すると入り口のベルが鳴り、梓が安室を呼ぶ。
「あ、みなとさん!いらっしゃいませ!安室さーん!」
みなとの名前を聞き、蘭と園子も入り口を見る。
「みなと、いらっしゃい、今日の初出勤はどうでした?」
「日本の高校生って素直で可愛かったわ、フランスじゃみんなませちゃってて……あ!鈴木さんと毛利さん!」
安室の後ろに二人が居ることに気が付き、声をかける。
「じゃあ、お二人が言っていた新しい先生って…みなと?通りで聞いたような境遇だと思ったら…」
「安室さん、みなと先生と知り合いなの!?」
みなとと安室が親しげに話す様子を見て二人は黄色い声を出す。
「先生、その……安室さんとは恋人なんですか?」
蘭が顔を赤くして尋ねる。
「えぇ、実は…「違います。

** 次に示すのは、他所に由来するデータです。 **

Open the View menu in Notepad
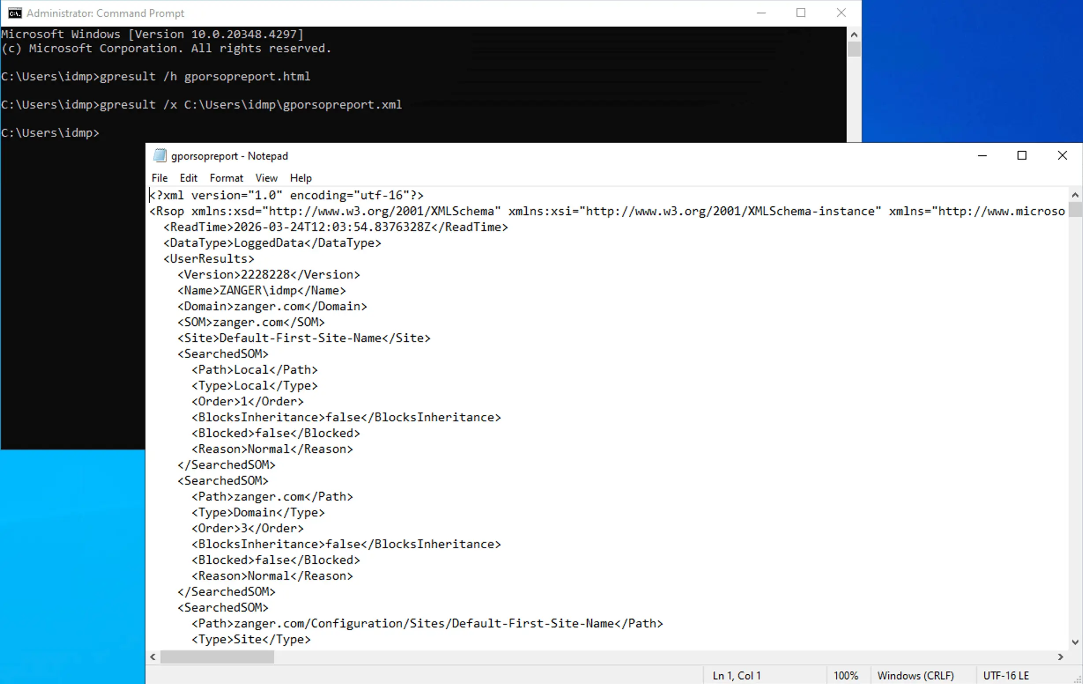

」…チッ」
また「恋人」だと名乗ろうとする安室を遮る。
「それより、蘭ちゃん、久しぶりよね、覚えてないかな?まだ小学生だったもんね?学校じゃ話しかけられなくて。」
急に「久しぶり」と言われた蘭はしばらくじっとみなとの顔を見てはっとした顔をする。
「みなとお姉さん!?お久しぶりです!気が付かなかった!」
「ねぇ蘭、どういう知り合いなの?」
「新一の従姉のお姉さんよ!子供の頃たまに遊んでもらってたの。なんで思い出せなかったんだろう。」
そしてしばらく思い出話に花を咲かせた。